◆ **Aim of the exercise**:
Copies of all lines containing the string "computer" are needed from the data below.

◆ **Exercise materials**:
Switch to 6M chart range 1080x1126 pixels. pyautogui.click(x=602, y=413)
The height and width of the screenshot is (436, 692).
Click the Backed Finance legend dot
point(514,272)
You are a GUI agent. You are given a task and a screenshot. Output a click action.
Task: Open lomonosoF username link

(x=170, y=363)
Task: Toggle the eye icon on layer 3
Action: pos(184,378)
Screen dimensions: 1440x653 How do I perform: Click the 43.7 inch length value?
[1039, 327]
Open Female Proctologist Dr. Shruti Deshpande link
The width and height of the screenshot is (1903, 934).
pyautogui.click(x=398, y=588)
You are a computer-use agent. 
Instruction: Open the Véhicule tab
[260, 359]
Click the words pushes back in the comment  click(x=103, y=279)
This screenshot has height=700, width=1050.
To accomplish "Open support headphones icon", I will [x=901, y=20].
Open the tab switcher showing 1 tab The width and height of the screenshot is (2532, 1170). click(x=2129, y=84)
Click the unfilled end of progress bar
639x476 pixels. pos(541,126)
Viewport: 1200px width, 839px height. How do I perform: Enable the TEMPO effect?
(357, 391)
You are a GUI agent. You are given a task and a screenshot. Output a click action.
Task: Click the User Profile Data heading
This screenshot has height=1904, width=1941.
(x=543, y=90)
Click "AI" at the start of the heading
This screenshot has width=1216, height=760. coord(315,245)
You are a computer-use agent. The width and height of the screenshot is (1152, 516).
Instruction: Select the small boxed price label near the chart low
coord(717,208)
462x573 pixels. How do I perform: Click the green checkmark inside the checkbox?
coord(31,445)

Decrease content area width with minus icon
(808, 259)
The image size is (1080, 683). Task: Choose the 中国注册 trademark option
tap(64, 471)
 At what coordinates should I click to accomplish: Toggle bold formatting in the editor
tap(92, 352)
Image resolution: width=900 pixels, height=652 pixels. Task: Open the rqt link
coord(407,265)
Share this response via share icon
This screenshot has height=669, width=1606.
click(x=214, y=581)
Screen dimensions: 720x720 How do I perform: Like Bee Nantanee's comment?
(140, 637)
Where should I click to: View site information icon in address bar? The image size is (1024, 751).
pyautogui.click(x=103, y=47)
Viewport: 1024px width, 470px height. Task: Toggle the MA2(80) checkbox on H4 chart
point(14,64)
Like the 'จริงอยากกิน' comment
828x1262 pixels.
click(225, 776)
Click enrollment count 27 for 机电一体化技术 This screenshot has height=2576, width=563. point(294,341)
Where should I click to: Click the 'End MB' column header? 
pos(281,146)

◆ **Written response**:
You are a computer-use agent. 
You are a computer-use agent. The width and height of the screenshot is (1152, 516).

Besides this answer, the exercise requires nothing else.